Abstract
Position of the transmembrane aromatic residues of the KirBac1.1 potassium channel shifts from an even distribution in the closed state toward the membrane/solute interface in the open state model. This is the first example of an integral membrane protein making use of the observed preference for transmembrane aromatic residues to reside at the interfaces. The process of aromatic localization is proposed as a means of directing and stabilizing structural changes during conformational transitions within the transmembrane region of integral membrane proteins. All-atom molecular dynamics simulations of the open and closed conformers in a membrane environment have been carried out to take account of the interactions between the aromatic residues and the lipids, which may be involved in the conformational change, e.g., the gating of the channel.

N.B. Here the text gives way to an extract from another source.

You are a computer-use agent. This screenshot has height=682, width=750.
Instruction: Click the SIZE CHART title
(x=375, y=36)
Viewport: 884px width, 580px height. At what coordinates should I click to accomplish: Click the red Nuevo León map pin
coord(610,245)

Despite the steady increase in the number of integral membrane proteins (IMP) in the Protein Data Bank and the recent success of computational studies on biological channels (1), there is still a relatively poor understanding of the extent and nature of the interactions between IMP and the surrounding lipids, and more importantly, about the functional role these interactions might have in processes such as gating and modulation. This communication reports, to our knowledge, the first example of an IMP making use of the observed preference for transmembrane aromatic residues that reside at the interfaces. The process of aromatic localization is proposed as a means of directing and stabilizing structural changes during conformational transitions within the transmembrane region of KirBac. Multiple nanosecond molecular simulations are employed to establish a qualitative picture of the intermolecular interactions between a lipid bilayer and the aromatic residues of a membrane protein for which a high resolution x-ray closed structure (2) and an open model (3–4) are available (Fig. 1).
FIGURE 1 .
Schematic diagrams (drawn using VMD) of the aromatic localization at the membrane/solute interface of the open and closed state models. The protein backbone is drawn in cyan ribbons; aromatic side chains are displayed in red, space-filling format.

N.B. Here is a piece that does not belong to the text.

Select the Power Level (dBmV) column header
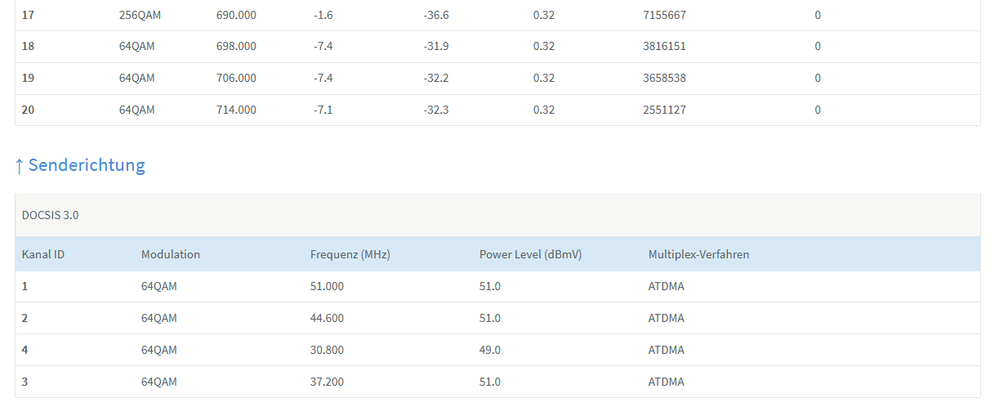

One feature present in all membrane proteins is the localization of their transmembrane aromatic residues at the membrane/solute interface. It has been known for a number of years that aromatic residues preferentially reside at this interface (5–7), but their functional role is unclear. These aromatic belts are suggested to anchor the protein within the flexible membrane, although several other roles related to packing, insertion, and folding (7–9) have also been attributed to them. Anchoring of the protein to the membrane is accomplished by interactions of a polar part of the aromatic amino acids of the protein with the phospholipid headgroups at the membrane-water interface, and the hydrophobic part of these amino acids with lipid acyl chains (9). Primarily, Trp and Tyr are the amino acids reported to prefer being concentrated in the lipid headgroup region near the ends of the transmembrane helices, although in this particular protein there is a high content of Phe.
The closed and the open states surprisingly show contrasting views of the location of the aromatic residues (Fig. 1). In the closed state, the aromatic residues are evenly distributed along the length of the transmembrane helices; in contrast, they show a dramatic shift toward the external and internal interfacial regions plus a band located at the central cavity section in the open state (Fig. 1). This dramatic change in the location of aromatic residues between closed and open states is the first view of an IMP using the interfacial aromatic residues as part of protein function. As these aromatic residues are highly conserved in this family of K channels (10), we propose that aromatic localization could contribute to the driving force during the conformational changes associated with gating in the Kir family.
To characterize the dynamics of these residues, >40 ns of molecular dynamics simulations were carried out in a dioleoylphosphatidylcholine lipid bilayer using NAMD. System sizes were of ∼132,000 atoms.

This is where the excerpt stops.